Моя задача не опровергать господ докладчиков, а указать на роль танго и его неизменное значение. Происхождение танго безразлично. Ещё томительней выслушивать дребедень и замусленные тряпки дешёвого остроумия и хвастовства, пересказы скучнейшего из манифестов Маринетти318
и стряпанные по общему шаблону декларации, бездарно и неизвестно для чего составляемые. Танго скучен и вял. О нём одном не стоило бы говорить, если бы не существовало гораздо более важного – увлечения танго. Вдруг вспыхнула грозная эпидемия, разросшаяся и победительная, сломившая все преграды и имя которой стало мировым. Борьба с ней только увеличила её силы. Речь о ней проползла туда, где никогда не заводили речей о танцах, и разбор увлечения танго может сказать нам, приемлем или нет этот танец для нас и нашего дела.О как ясн<ы> пути, по которому танго пришёл к владычеству. Что наш день – умирающая любовь, которая, как жалкая лисица, бежит от настигающего её свободного человека. Она чувствует, что часы её сочтены, и скоро узнает ласку зубов. Глупая любовь, петля разрывающаяся, перепиливаемая цепь – она глядит своими жалобными глазами на город, который, казалось, вначале [своими] бульварами, ресторанами, кафе, легионами проституток расширил границы её государства.

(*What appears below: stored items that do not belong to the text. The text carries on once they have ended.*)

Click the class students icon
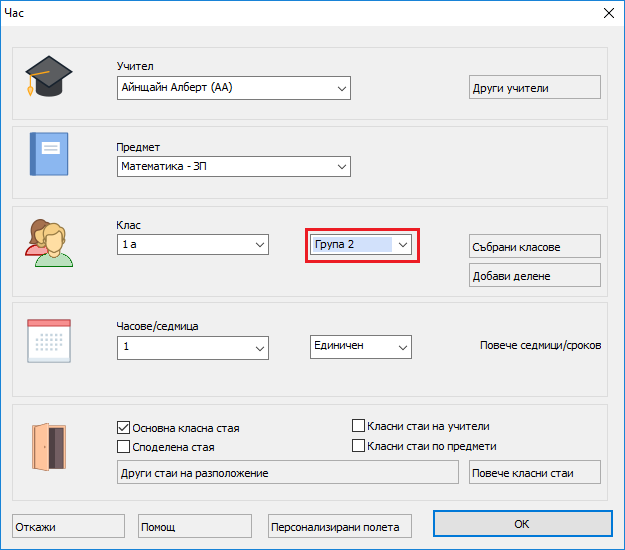Viewport: 625px width, 550px height. [48, 242]
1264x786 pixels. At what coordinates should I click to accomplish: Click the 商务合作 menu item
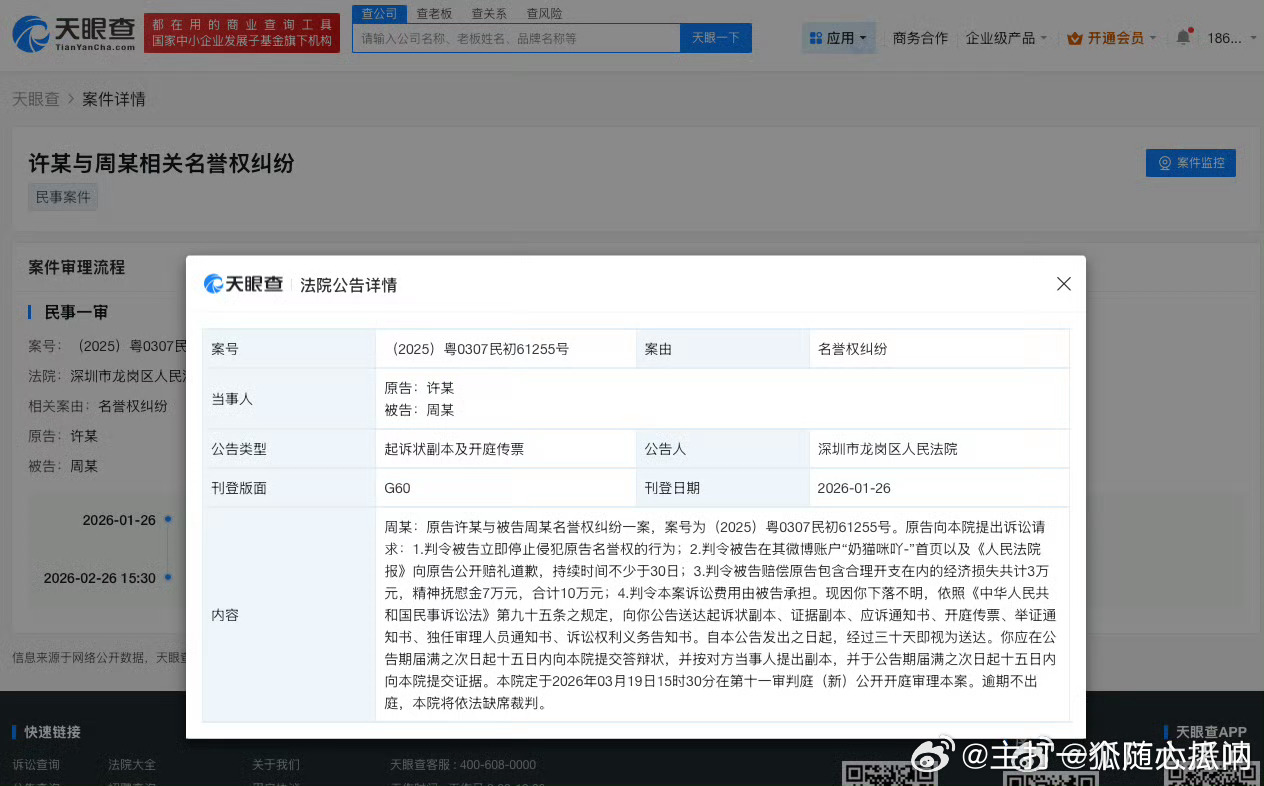(919, 37)
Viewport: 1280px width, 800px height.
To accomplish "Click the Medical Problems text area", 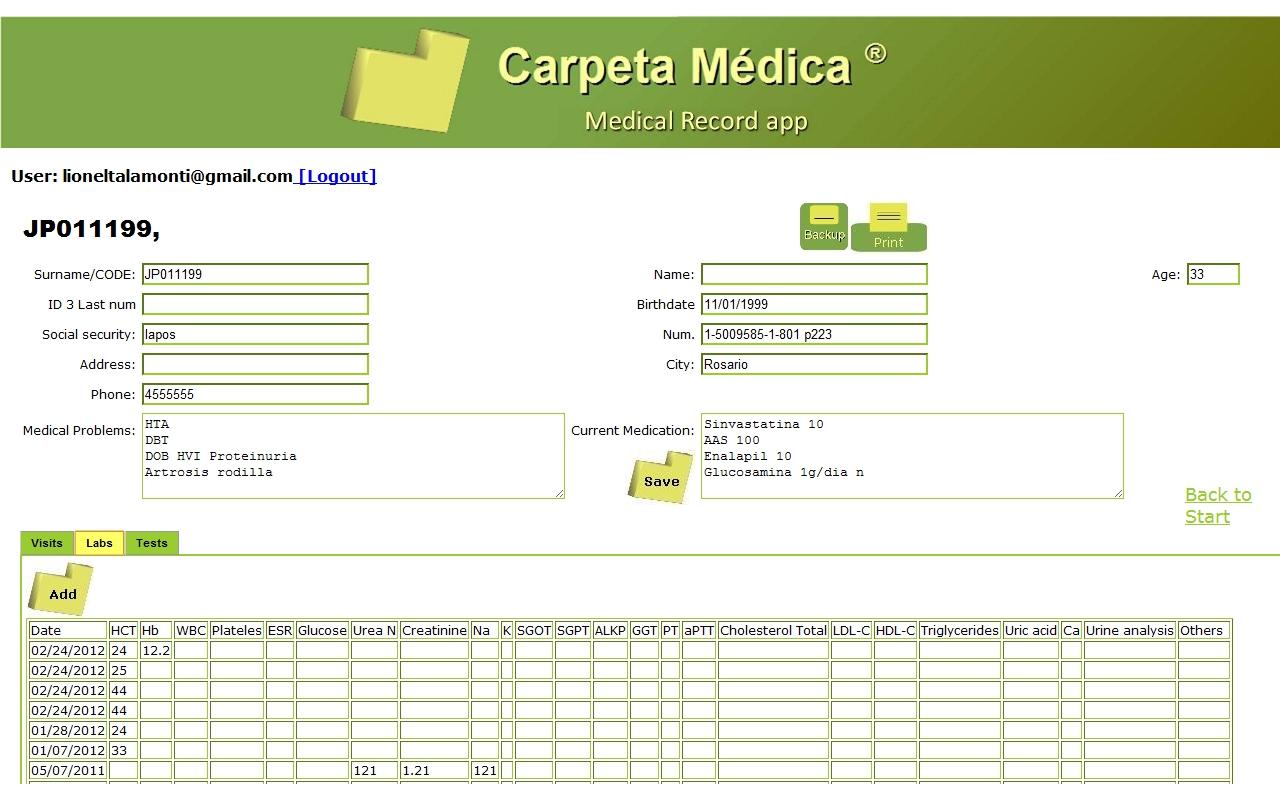I will 355,455.
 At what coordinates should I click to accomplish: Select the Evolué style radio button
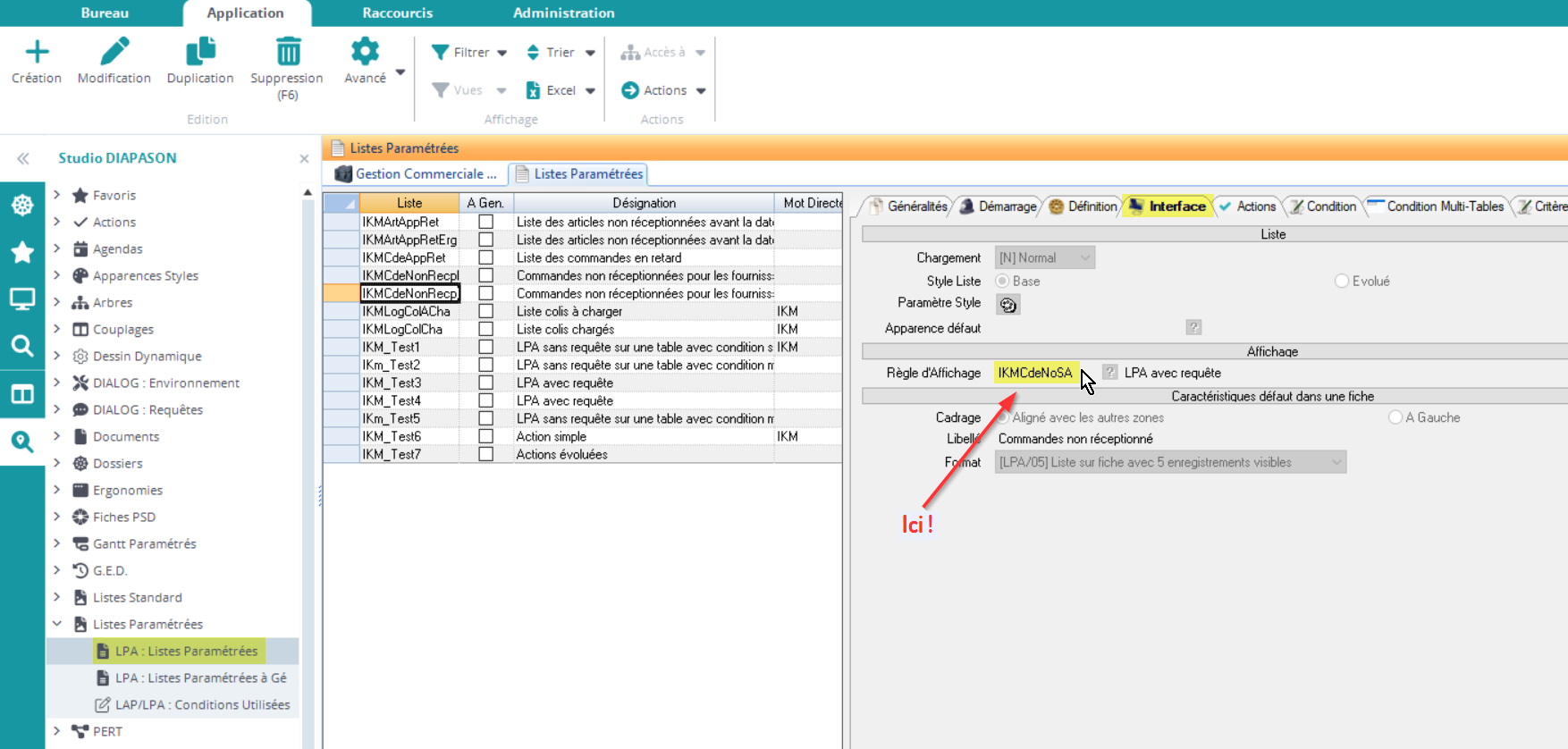(x=1341, y=281)
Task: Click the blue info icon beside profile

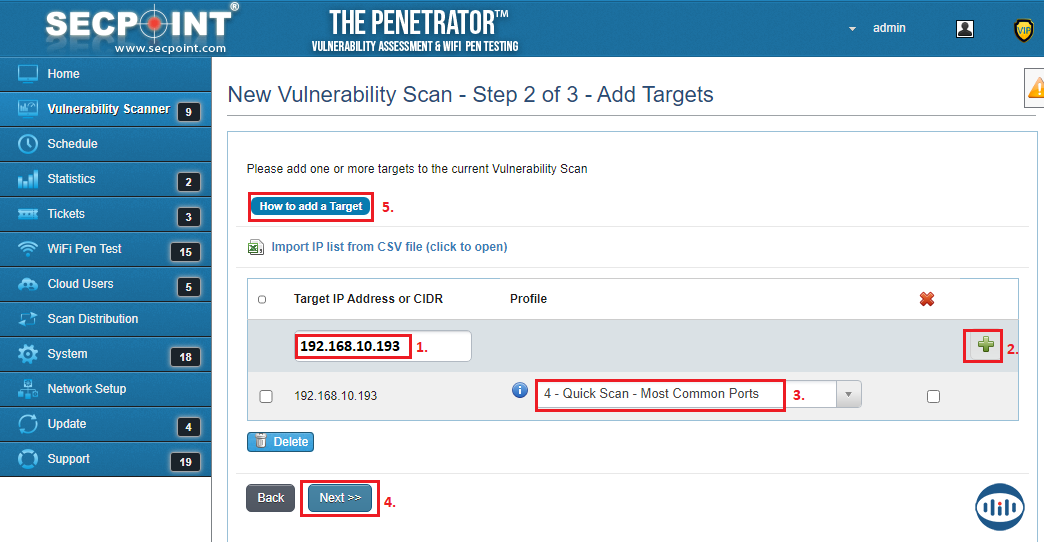Action: (x=520, y=390)
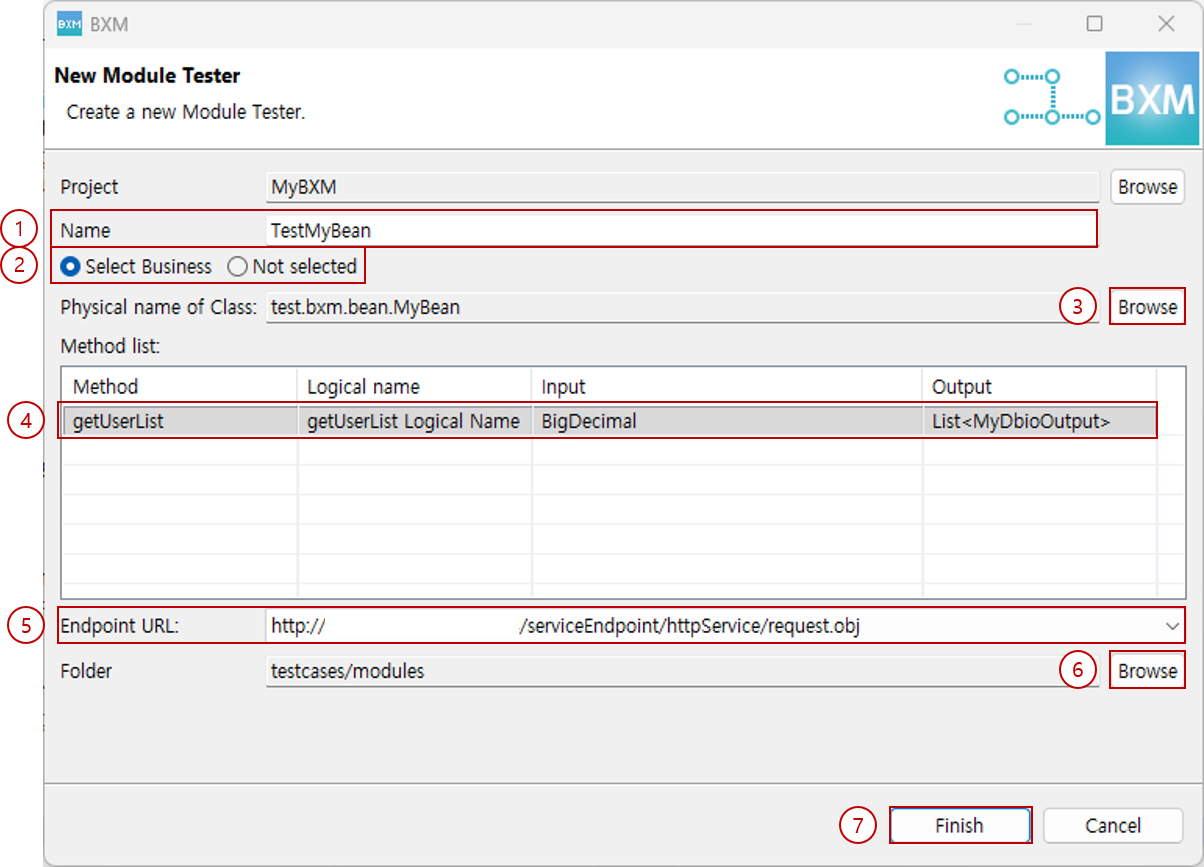This screenshot has height=867, width=1204.
Task: Cancel the New Module Tester dialog
Action: (1113, 825)
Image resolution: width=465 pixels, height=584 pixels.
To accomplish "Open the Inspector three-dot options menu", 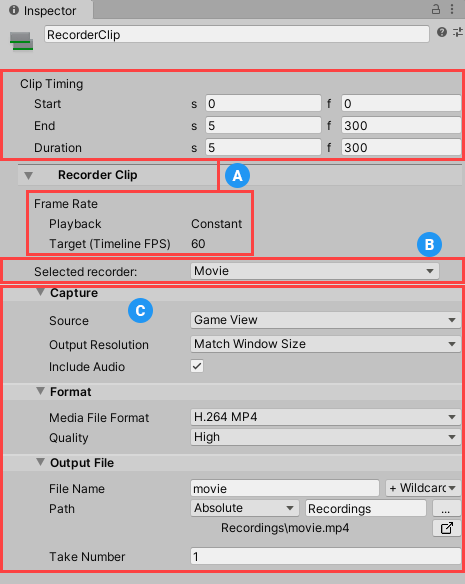I will 452,9.
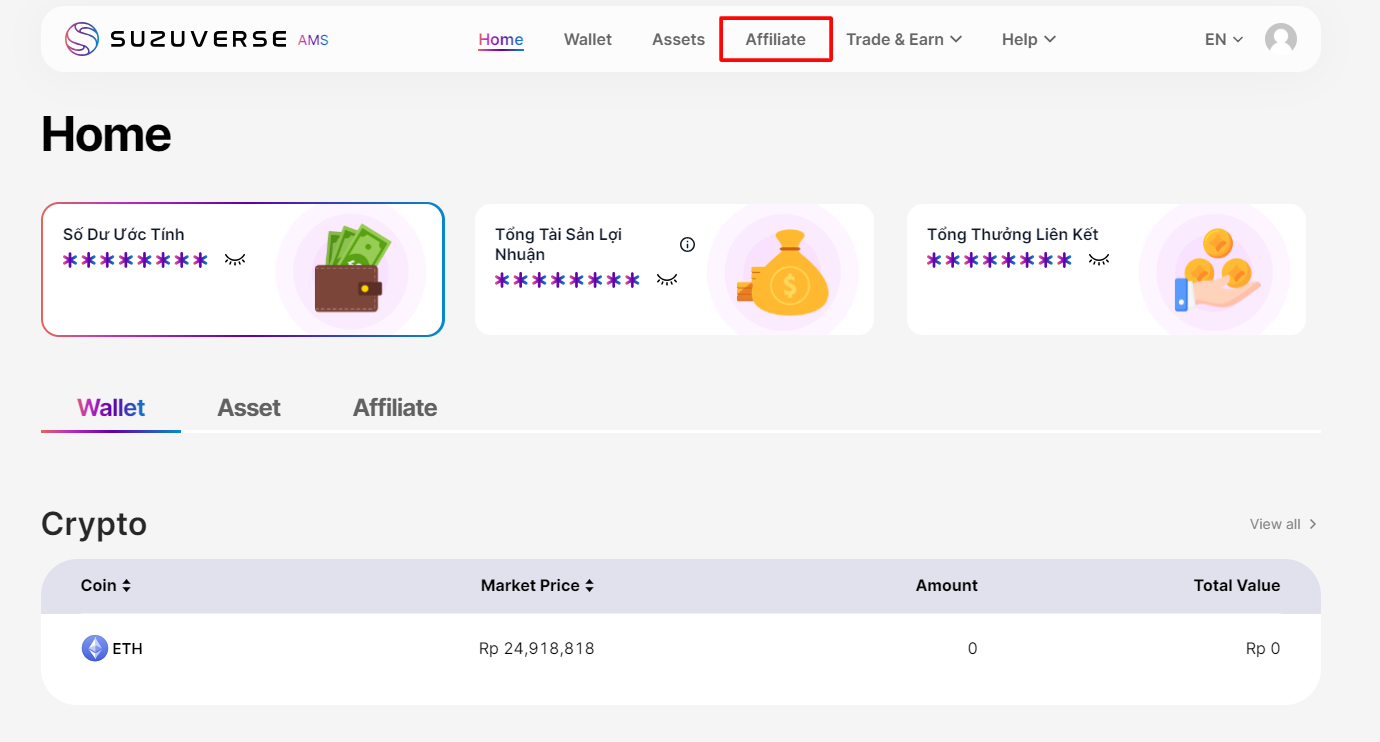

И на медленно ленивые волны вечернего прибоя человек набросил плоты, плоты, качания которых привели в движение стаи машин и погнали бешеное электричество319
, чтобы оно, зажигая фонари, наконец, разорвало сумрак вековой ночи. Ленивому нет места. Самодержавный труд, исступлённый и настойчивый, завоёвывает последнюю пядь бытия. Спасайтесь же [медленные] плакучие люди, бегите, одержимые истомой и изнеможением вслед за любовью, ибо она – ваша мать. Но дальше некуда. Жизнь вас не приемлет, вы чувствуете, что негодны, мертвы, ищете сильных ощущений, острого, превозносите культ пола и плывёте в уксусе разврата. Напрасно скука и томление одолевают вас. И вот приходит к вам, как последняя грёза, как тризна, как похоронный обряд – ночное танго. Пробудитесь на последний момент. Это качание сифилитических бёдер, ленивое и медленное, как замирающие размахи качелей, – вот ваша последняя радость и отдохновение. Все, уходящие из жизни, идите под сень этого танца, создавая многотысячные полки. Ещё, ещё насладитесь! До конца измените платья, причёски, цвета материй, чтобы все говорили о том, что вы одержимы последней вспышкой [ваших] гниющих бёдер – что вы одержимы танго.